*** Data for review ***
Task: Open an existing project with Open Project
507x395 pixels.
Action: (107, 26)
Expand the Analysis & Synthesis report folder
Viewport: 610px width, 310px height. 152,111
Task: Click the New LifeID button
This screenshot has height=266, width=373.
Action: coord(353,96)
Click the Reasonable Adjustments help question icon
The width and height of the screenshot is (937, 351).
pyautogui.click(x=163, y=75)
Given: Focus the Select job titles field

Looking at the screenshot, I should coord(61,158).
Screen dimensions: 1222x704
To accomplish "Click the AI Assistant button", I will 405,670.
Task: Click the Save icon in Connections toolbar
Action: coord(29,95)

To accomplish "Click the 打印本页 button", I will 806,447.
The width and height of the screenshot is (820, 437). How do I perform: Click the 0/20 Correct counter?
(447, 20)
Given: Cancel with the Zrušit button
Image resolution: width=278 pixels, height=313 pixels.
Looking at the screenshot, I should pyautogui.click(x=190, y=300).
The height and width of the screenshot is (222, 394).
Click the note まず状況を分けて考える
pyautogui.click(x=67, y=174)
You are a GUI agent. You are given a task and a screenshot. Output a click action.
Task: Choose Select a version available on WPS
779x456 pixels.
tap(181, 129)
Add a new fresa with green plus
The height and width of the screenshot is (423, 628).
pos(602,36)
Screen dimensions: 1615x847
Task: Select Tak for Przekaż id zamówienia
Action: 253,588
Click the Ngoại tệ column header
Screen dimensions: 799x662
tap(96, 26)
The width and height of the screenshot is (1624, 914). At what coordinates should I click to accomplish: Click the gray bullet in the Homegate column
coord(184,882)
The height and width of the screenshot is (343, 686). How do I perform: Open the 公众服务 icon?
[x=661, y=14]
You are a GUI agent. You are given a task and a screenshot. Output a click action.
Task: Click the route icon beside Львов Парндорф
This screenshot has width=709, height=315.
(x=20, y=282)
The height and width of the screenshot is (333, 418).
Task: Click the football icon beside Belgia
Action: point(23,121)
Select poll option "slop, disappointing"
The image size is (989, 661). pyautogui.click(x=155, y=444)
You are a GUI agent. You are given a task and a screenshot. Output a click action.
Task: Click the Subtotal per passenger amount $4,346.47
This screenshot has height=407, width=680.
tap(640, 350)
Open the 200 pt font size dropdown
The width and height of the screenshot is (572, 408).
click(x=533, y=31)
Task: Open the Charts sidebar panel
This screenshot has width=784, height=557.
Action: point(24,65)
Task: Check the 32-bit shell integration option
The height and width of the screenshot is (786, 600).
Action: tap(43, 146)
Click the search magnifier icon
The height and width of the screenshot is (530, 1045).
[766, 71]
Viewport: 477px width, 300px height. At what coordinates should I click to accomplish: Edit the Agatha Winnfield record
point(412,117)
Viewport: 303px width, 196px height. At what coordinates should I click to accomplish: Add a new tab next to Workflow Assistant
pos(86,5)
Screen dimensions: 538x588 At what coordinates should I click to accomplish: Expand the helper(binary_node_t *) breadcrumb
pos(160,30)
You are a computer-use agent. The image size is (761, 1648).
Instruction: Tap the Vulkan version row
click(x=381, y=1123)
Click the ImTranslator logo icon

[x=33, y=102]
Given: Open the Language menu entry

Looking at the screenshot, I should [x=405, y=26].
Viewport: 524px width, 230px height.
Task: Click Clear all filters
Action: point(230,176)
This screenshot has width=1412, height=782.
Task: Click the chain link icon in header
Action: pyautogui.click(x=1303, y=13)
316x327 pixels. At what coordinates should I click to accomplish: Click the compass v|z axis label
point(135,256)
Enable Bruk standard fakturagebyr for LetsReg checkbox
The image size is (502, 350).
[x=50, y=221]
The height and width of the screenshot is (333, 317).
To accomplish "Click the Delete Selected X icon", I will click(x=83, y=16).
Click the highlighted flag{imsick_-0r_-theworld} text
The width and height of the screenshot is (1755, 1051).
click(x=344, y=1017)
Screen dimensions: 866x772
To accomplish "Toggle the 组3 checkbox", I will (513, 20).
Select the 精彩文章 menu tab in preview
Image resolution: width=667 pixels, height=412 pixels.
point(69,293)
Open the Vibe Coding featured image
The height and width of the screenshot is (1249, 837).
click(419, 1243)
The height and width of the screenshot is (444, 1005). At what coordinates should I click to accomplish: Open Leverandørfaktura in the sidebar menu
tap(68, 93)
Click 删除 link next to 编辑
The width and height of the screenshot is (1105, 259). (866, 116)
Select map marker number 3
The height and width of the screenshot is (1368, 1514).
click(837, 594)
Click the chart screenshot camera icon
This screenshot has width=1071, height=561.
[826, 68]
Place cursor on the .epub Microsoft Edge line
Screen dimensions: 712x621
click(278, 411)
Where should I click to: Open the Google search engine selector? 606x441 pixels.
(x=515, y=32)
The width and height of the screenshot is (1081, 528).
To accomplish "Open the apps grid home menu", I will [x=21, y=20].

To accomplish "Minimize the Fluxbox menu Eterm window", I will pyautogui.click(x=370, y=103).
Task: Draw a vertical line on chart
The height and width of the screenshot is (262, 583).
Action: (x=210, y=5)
*** End of Data for review ***
Task goal: Copy out the lines of the data where the string "with" occurs.

Output of the task:
Task: Open an existing project with Open Project
Given: Cancel with the Zrušit button
Add a new fresa with green plus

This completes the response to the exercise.